#### [Instructions to follow]
Look through the records that follow. Copy every line containing the word "height".
═════ Material for this exercise
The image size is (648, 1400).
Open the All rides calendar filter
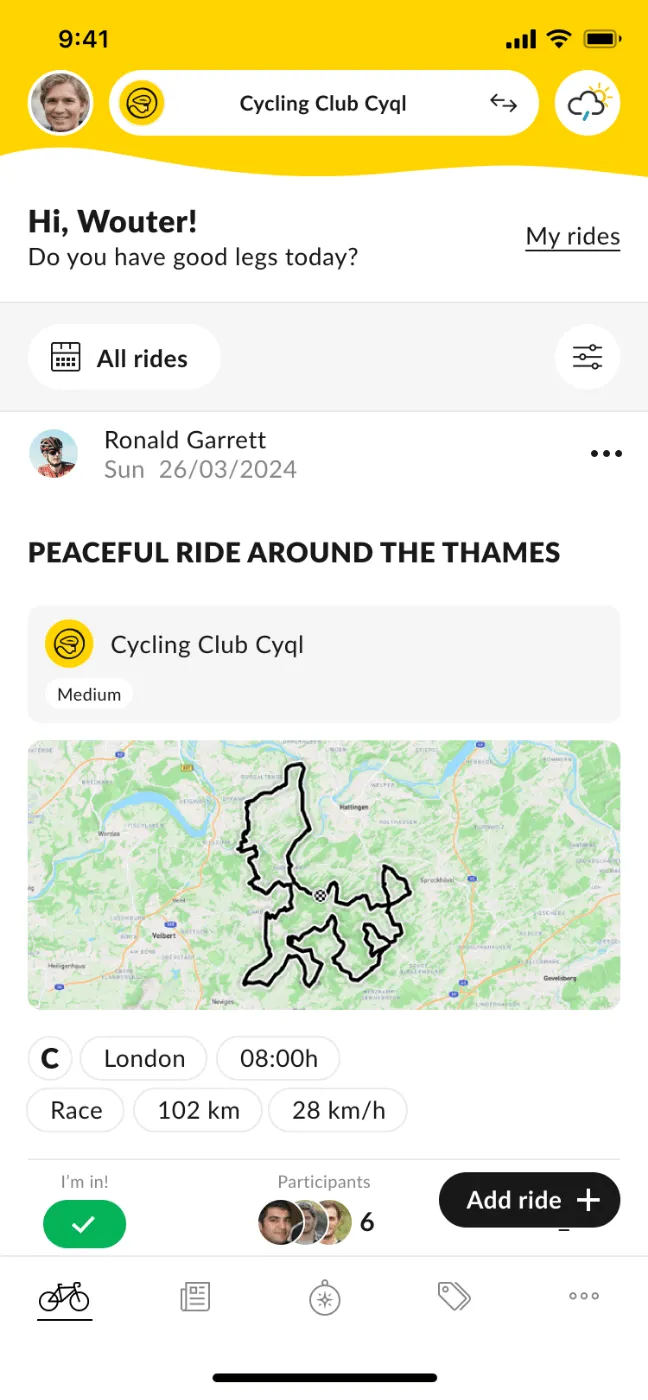coord(124,357)
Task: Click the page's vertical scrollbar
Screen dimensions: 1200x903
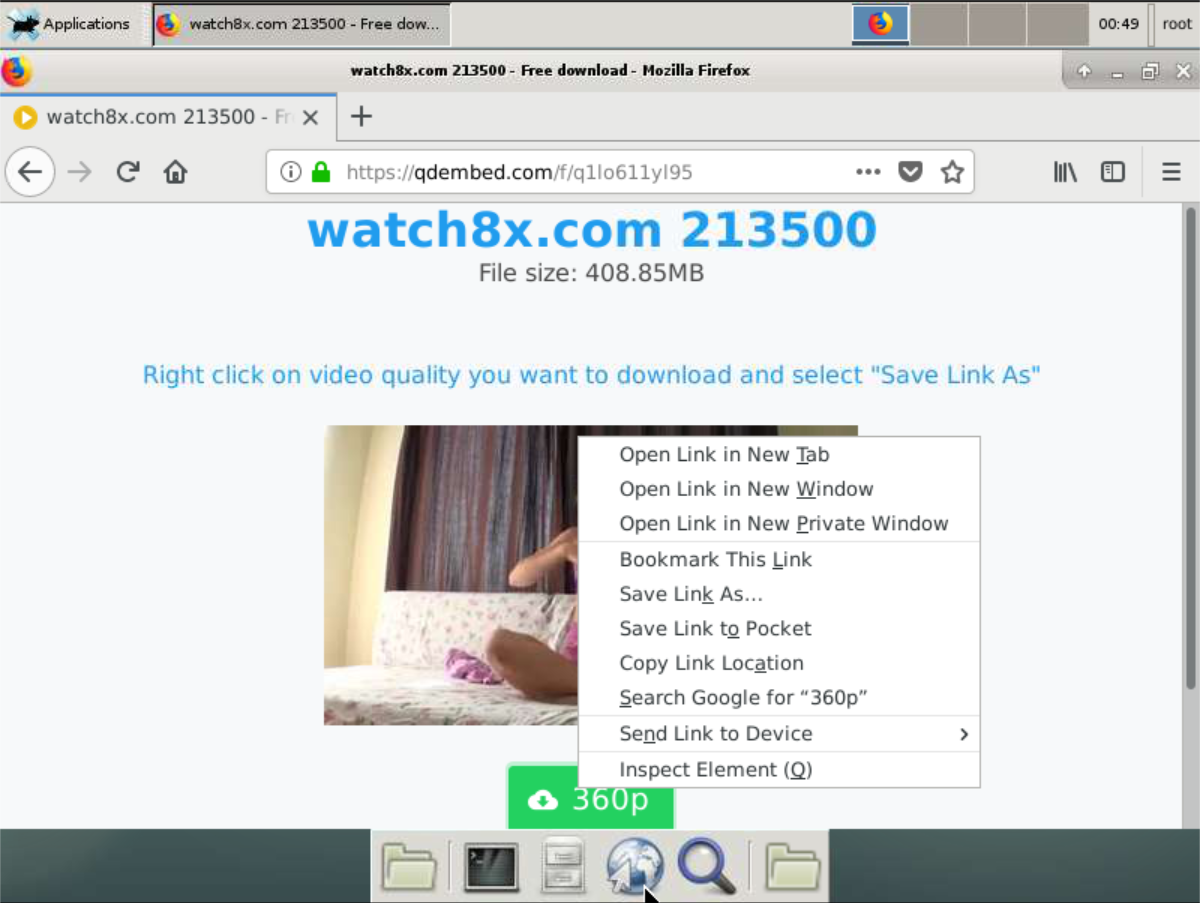Action: point(1190,450)
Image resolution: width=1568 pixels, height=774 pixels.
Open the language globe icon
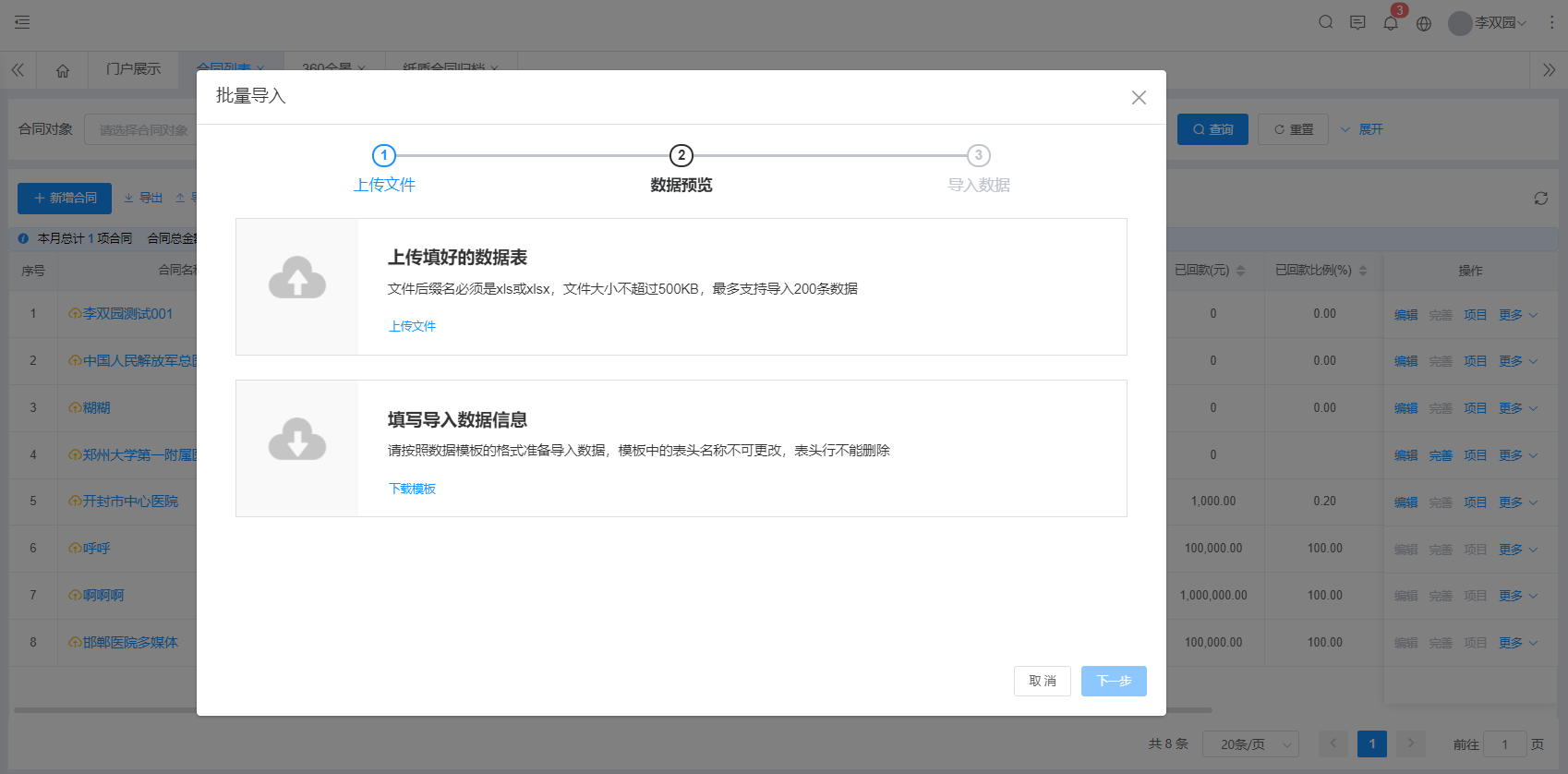pyautogui.click(x=1423, y=23)
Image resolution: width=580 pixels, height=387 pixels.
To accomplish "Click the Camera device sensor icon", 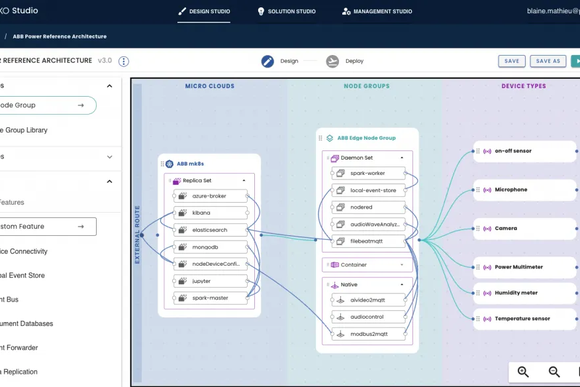I will [488, 229].
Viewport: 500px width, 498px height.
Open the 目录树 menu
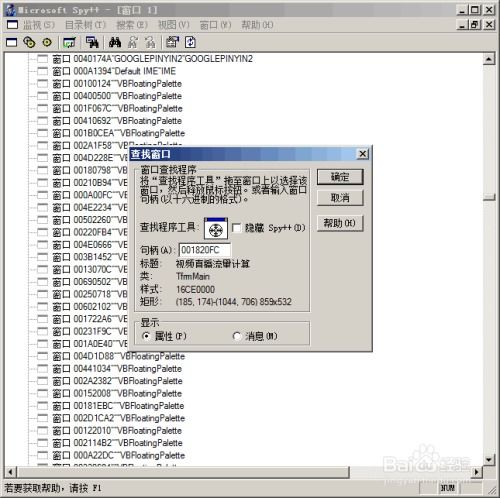point(85,25)
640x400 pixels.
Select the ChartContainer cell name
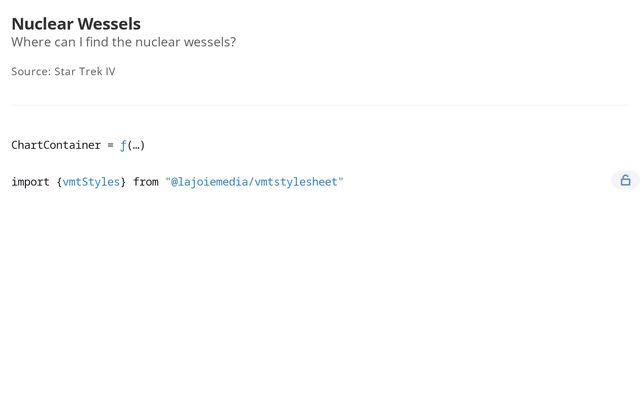(56, 145)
══════════
#### [Output of the exercise]
Image resolution: width=1568 pixels, height=774 pixels.
Image resolution: width=580 pixels, height=387 pixels.
Viewport: 500px width, 498px height.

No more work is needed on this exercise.